The Moto E (2020) is an Android smartphone part of the low-end Moto E family of Android smart phones developed by Motorola Mobility. It was presented on June 5, 2020, together with Moto G Fast.
==Design==
The front is glass, while the back and frame are plastic.

Below are the micro USB connector, speaker, and microphone. At the top are the second microphone and the 3.5 mm audio jack. On the left side, there is a slot for 1 SIM card and a microSD memory card up to 512 GB. On the right side, there are volume buttons and a smartphone lock button. The fingerprint scanner is located on the back panel.

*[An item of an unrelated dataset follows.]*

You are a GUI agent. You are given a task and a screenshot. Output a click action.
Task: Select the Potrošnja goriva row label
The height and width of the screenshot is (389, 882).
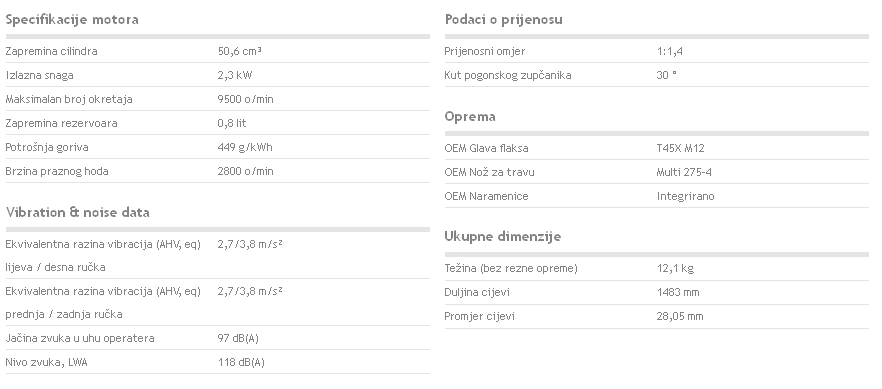click(47, 147)
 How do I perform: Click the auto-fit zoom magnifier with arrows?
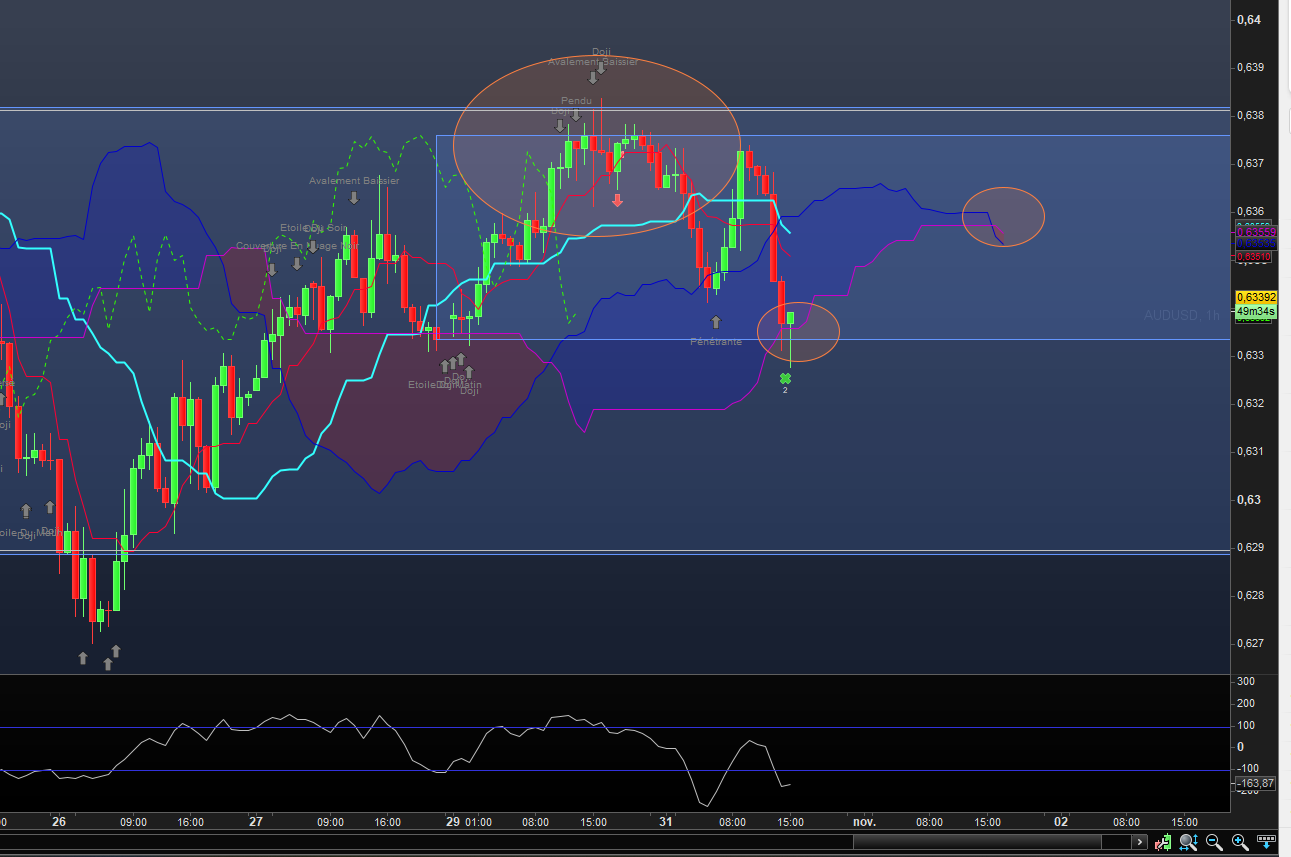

The only available color is Midnight Blue.

==Specifications==
===Hardware ===
The Moto E (2020) is powered by the Qualcomm Snapdragon 632 SoC. The device was sold with 2 GB RAM and 32 GB of internal storage, which can be expanded via a microSD card.

The device has a non-removable 3550 mAh battery.

The Moto E (2020) features a dual rear-facing camera setup consisting of a 13 MP wide-angle lens with autofocus and a 2 MP depth sensor. The rear cameras can record video at 1080p at 30 fps. The front camera uses a 5 MP sensor.

The device has a 6.2-inch IPS LCD 720p display with a HD+ (1520 × 720 pixels) resolution and a 19:9 aspect ratio, with a teardrop-shaped cutout for the front camera.

===Software ===
The Moto E (2020) runs on Android 10.

==Reception==
The reception is neutral, saying that it is good for the price and has good battery life. The criticism focuses mainly on the camera, display, the micro USB port (since most Android smartphones have moved to USB-C), and the lack of further software updates.